#### Problem details:
Copy the listing from the line with "has height=789, width=1002." to the line with "point(537,96)", reproducing each line verbatim.
== Given records ==
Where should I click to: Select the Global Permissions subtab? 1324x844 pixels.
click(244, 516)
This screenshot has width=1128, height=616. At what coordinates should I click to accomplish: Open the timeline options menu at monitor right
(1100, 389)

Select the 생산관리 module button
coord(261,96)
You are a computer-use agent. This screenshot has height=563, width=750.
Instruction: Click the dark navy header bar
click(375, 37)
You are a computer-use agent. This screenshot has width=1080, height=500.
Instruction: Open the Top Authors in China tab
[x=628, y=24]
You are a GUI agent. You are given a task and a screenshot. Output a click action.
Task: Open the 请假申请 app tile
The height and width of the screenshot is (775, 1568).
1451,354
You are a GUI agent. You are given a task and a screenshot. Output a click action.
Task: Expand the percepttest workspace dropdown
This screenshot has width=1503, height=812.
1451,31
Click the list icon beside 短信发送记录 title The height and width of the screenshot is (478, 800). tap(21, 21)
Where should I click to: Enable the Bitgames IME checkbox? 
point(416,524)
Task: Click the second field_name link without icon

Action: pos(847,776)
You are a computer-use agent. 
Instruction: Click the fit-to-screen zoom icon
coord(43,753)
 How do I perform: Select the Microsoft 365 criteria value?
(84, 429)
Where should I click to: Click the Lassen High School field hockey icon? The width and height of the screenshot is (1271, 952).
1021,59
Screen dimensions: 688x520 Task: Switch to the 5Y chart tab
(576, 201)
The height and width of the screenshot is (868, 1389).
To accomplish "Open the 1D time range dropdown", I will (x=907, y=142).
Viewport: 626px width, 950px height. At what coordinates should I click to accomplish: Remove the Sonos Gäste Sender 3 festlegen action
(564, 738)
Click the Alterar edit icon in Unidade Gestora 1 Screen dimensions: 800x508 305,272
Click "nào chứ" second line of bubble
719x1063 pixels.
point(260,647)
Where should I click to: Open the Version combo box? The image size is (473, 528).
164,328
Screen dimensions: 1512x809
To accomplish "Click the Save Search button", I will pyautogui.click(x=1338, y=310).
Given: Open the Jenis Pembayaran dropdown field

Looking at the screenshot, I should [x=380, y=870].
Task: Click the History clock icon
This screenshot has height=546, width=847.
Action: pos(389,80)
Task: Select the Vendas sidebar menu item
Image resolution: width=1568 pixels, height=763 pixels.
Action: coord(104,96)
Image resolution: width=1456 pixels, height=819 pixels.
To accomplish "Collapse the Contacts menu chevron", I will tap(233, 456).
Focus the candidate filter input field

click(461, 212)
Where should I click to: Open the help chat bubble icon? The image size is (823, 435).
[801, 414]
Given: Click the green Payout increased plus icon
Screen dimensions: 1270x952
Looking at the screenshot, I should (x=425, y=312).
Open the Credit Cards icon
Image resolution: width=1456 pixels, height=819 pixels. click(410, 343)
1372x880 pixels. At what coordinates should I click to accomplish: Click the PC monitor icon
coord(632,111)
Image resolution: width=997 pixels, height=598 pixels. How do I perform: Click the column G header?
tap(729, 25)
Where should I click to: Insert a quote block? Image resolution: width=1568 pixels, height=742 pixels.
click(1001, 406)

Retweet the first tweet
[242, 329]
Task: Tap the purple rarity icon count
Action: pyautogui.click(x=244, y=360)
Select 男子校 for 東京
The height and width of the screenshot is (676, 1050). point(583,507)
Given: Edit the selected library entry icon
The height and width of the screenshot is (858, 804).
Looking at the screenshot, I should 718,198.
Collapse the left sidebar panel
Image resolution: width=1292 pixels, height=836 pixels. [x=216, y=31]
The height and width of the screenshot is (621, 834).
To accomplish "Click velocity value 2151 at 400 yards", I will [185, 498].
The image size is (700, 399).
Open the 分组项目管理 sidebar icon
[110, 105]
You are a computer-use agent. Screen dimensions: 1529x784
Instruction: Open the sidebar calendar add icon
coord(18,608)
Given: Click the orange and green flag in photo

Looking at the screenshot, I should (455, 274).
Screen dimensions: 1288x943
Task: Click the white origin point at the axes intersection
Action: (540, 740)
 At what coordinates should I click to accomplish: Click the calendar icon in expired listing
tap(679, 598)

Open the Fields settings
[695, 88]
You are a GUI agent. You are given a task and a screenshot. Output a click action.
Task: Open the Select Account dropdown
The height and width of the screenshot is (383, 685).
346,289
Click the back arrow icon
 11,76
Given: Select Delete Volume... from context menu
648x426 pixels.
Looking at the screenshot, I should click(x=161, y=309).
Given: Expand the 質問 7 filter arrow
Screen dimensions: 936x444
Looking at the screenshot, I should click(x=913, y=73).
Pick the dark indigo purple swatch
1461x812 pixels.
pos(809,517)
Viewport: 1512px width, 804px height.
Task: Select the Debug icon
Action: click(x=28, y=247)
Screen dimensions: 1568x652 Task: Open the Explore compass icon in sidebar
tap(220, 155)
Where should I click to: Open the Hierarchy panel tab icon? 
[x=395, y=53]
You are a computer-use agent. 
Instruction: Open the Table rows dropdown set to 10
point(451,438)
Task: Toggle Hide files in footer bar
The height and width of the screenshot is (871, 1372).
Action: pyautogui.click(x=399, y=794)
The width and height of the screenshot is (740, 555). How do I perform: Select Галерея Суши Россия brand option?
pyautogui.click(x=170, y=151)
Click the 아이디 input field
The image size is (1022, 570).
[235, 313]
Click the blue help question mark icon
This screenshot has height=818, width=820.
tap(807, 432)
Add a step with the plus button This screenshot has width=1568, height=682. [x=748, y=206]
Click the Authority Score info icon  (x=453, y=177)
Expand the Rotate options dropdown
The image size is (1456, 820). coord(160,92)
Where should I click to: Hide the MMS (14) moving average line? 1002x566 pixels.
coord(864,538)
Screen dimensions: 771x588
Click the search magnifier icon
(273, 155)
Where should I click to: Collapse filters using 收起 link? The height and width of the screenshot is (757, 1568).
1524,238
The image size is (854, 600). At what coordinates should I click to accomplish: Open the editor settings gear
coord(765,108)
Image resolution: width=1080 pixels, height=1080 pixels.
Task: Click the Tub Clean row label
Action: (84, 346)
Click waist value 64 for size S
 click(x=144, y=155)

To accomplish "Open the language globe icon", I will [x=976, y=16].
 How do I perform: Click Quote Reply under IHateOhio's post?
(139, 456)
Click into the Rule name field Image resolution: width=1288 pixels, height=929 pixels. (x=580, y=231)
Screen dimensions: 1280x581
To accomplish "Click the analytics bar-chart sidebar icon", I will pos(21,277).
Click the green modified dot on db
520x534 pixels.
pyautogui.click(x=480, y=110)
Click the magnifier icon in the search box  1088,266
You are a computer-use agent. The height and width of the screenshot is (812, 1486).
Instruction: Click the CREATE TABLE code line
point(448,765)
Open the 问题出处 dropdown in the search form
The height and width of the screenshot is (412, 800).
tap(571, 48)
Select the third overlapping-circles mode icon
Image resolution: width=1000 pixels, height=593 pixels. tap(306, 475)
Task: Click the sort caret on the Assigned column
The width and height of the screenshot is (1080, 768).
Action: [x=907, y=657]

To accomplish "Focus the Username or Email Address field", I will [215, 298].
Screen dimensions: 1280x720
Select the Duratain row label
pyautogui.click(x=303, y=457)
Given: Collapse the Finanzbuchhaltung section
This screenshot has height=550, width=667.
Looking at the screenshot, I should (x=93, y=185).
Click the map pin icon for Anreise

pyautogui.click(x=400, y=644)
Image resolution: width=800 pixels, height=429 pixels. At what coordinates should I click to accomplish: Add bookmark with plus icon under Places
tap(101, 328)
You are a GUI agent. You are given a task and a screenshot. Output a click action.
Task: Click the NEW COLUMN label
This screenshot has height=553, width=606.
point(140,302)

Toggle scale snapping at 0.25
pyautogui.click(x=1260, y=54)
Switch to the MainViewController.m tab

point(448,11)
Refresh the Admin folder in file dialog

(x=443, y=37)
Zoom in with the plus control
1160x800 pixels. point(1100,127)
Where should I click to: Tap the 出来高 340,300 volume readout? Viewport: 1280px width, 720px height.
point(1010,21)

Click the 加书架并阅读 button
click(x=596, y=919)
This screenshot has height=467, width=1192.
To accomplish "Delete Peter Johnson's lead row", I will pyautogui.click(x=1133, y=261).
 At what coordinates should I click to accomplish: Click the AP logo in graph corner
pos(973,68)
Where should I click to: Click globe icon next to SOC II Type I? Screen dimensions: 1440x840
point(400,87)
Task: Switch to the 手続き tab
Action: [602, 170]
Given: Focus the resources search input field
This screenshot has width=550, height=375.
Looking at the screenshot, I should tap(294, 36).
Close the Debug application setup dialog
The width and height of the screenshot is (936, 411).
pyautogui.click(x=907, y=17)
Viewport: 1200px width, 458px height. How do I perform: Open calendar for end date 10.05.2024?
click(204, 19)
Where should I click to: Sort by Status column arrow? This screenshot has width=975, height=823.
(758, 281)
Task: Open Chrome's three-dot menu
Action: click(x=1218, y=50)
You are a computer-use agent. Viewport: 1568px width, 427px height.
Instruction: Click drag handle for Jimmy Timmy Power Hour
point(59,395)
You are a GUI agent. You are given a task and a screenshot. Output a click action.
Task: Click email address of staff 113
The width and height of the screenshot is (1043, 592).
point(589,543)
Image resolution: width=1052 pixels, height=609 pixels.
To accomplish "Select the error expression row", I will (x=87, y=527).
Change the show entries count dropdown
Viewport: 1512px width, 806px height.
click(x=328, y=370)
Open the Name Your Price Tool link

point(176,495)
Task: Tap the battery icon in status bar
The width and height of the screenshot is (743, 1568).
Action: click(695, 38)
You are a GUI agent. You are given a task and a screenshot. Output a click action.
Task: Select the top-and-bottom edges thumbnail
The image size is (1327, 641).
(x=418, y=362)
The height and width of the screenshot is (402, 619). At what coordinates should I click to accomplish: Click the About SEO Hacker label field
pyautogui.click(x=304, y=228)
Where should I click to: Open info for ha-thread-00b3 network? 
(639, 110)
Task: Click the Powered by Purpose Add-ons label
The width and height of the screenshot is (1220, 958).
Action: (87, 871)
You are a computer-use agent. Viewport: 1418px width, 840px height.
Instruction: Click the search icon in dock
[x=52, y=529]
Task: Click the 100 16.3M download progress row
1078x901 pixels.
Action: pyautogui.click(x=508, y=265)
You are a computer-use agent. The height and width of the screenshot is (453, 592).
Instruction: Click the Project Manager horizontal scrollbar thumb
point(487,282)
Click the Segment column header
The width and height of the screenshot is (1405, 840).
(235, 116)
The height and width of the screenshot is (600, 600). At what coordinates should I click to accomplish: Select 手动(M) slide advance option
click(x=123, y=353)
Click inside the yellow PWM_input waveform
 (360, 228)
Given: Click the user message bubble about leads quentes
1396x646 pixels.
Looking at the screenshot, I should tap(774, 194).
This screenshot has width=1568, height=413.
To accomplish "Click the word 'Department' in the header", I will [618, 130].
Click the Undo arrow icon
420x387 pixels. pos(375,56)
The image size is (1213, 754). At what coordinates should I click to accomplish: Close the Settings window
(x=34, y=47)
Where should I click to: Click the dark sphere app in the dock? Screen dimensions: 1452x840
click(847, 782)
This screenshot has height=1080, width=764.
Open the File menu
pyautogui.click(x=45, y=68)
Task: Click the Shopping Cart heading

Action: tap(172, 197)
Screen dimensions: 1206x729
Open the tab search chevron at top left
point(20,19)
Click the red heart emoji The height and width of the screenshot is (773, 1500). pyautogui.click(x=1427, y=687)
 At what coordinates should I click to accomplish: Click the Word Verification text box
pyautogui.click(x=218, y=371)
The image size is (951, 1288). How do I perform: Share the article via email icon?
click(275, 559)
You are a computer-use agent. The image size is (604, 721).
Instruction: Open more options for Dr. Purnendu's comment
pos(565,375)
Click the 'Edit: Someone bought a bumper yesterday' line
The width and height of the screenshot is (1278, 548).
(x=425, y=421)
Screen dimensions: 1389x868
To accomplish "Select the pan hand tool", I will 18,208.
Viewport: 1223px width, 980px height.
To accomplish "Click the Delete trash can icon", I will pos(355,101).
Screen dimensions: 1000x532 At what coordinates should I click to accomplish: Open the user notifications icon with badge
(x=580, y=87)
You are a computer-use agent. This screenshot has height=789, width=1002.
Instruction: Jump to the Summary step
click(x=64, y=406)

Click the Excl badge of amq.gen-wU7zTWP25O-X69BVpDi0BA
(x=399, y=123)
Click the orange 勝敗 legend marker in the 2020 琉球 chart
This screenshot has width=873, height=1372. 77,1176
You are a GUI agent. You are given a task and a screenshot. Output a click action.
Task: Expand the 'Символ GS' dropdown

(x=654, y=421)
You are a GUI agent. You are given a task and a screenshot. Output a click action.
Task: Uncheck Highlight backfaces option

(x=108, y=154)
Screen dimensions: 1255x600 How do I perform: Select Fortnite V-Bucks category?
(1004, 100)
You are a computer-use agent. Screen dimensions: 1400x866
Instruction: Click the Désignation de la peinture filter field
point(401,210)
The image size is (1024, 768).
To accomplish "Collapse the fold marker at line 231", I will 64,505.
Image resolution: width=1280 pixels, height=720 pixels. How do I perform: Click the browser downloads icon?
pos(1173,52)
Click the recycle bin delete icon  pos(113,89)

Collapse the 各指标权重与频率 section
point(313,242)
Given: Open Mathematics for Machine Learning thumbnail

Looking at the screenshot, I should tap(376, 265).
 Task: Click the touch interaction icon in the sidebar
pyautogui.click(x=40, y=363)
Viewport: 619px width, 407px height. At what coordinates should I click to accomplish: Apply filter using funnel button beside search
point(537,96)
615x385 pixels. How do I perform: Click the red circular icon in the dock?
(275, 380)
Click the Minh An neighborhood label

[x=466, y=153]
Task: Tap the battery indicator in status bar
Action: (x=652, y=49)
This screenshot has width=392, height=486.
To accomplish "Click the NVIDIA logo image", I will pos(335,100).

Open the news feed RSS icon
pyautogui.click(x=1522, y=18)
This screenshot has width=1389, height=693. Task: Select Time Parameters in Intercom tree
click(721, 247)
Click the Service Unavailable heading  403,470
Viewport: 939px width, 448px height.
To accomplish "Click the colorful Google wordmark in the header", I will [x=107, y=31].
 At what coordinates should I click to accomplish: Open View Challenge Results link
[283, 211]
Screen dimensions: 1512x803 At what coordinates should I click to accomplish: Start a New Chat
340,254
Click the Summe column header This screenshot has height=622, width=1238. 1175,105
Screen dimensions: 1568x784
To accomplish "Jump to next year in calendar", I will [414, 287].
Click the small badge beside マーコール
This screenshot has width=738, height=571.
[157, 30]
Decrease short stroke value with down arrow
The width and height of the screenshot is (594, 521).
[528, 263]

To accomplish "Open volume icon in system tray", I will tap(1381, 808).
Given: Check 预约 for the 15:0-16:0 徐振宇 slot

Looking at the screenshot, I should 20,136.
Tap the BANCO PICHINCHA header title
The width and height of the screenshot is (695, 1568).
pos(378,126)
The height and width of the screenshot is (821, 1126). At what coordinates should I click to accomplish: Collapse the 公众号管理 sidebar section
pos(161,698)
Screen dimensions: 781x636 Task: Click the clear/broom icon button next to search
===
#### Full response:
You are a computer-use agent. This screenshot has height=789, width=1002.
Instruction: Jump to the Summary step
click(x=64, y=406)

Click the Excl badge of amq.gen-wU7zTWP25O-X69BVpDi0BA
(x=399, y=123)
Click the orange 勝敗 legend marker in the 2020 琉球 chart
This screenshot has width=873, height=1372. 77,1176
You are a GUI agent. You are given a task and a screenshot. Output a click action.
Task: Expand the 'Символ GS' dropdown

(x=654, y=421)
You are a GUI agent. You are given a task and a screenshot. Output a click action.
Task: Uncheck Highlight backfaces option

(x=108, y=154)
Screen dimensions: 1255x600 How do I perform: Select Fortnite V-Bucks category?
(1004, 100)
You are a computer-use agent. Screen dimensions: 1400x866
Instruction: Click the Désignation de la peinture filter field
point(401,210)
The image size is (1024, 768).
To accomplish "Collapse the fold marker at line 231", I will 64,505.
Image resolution: width=1280 pixels, height=720 pixels. How do I perform: Click the browser downloads icon?
pos(1173,52)
Click the recycle bin delete icon  pos(113,89)

Collapse the 各指标权重与频率 section
point(313,242)
Given: Open Mathematics for Machine Learning thumbnail

Looking at the screenshot, I should tap(376, 265).
 Task: Click the touch interaction icon in the sidebar
pyautogui.click(x=40, y=363)
Viewport: 619px width, 407px height. At what coordinates should I click to accomplish: Apply filter using funnel button beside search
point(537,96)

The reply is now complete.